»»

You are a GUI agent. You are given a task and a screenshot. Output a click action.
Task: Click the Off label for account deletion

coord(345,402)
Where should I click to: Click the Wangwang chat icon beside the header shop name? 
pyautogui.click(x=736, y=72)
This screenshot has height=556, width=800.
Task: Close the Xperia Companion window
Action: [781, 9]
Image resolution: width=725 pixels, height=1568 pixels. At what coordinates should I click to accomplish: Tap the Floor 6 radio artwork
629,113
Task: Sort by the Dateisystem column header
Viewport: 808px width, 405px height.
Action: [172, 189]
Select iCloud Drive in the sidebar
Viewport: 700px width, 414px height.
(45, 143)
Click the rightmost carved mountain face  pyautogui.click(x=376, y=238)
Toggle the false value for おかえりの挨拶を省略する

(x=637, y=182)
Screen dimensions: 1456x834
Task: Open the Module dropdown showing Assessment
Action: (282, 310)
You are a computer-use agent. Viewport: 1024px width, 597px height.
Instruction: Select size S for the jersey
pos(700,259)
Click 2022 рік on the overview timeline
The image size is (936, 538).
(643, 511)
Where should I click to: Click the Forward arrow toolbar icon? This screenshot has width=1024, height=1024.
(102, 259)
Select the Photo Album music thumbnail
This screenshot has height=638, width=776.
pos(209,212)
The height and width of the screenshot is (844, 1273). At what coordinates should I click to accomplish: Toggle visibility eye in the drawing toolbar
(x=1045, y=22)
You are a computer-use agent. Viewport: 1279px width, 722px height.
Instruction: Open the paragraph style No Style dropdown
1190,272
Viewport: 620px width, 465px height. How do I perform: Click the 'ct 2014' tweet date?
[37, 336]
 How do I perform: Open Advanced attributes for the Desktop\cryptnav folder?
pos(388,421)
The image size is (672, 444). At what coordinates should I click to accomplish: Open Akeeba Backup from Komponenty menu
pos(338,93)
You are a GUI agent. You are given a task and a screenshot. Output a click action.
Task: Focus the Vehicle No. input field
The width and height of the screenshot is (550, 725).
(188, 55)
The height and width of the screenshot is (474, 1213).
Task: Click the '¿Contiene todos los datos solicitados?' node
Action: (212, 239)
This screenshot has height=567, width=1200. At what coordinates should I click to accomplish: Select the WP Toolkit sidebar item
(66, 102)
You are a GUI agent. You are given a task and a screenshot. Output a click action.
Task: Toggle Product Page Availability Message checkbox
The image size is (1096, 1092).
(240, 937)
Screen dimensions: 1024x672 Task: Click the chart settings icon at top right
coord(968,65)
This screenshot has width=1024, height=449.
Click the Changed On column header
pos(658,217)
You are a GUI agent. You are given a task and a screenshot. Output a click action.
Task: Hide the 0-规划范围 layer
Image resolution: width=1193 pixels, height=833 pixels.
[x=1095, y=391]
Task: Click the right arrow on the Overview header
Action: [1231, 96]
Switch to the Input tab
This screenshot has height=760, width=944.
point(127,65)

««

Exactly reproduce the lines of the data above that run from the line containing "The image size is (1096, 1092)." through the final one.

The image size is (1096, 1092).
(240, 937)
Screen dimensions: 1024x672 Task: Click the chart settings icon at top right
coord(968,65)
This screenshot has width=1024, height=449.
Click the Changed On column header
pos(658,217)
You are a GUI agent. You are given a task and a screenshot. Output a click action.
Task: Hide the 0-规划范围 layer
Image resolution: width=1193 pixels, height=833 pixels.
[x=1095, y=391]
Task: Click the right arrow on the Overview header
Action: [1231, 96]
Switch to the Input tab
This screenshot has height=760, width=944.
point(127,65)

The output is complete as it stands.